Almost before these words clambered from my lips, I realized that I was not saying what she needed to hear. Mother needed me to say how much I would miss her - how deeply I loved her. She wanted to say good-bye; she did not want my logical rendition of how life was going to be when her feet touched streets of gold. Mother wanted to know she had mattered on this planet, to this family.
"Mother, you are a remarkable woman. You are creative, intuitive, and organized. You have given me a Christian heritage and all your daughters possess your love of beauty and gift for hospitality. I will miss the sound of your voice. You are almost always the first person with whom I want to share the good things in my life. I remember when you took off work early on the day my boyfriend moved away because you knew I would be upset. You encouraged me and loved me, Mother. You can never be replaced or forgotten. I love you.

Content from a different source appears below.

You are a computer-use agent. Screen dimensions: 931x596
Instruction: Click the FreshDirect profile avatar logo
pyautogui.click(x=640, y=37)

You deserve to be loved."
Mother took in the words like parched drought-ridden land drinks in water, plumping her spirit, quenching her soul-thirst. "Thank you, precious," she managed through her tears. Her body relaxed in my embrace and her eyes brightened. "I still think I'll miss you more," she chuckled through her relief.
"Whatever, Mother," I replied, squeezing her gently.
With my son napping after lunch, Mother and I went into her bedroom and opened her closet. She had already prepared a box in which to place her funeral clothes. "I know it will be pink...whatever you have chosen is pink, right?" Mother smiled knowingly at me and pulled a pink silk suit out of its place of honor among the few hanging dresses. She was an excellent seamstress and had sewn this outfit a few years prior. Next she took her jewelry box down from its place on the dresser and collected the earrings and necklace she wanted to wear. No shoes - they don't show anyway. Mother lay down on her bed while I gently folded pink on pink layers of her last earthly apparel, wrapping it in tissue paper; then, I put it to bed in a box that would next be opened when she was not longer there.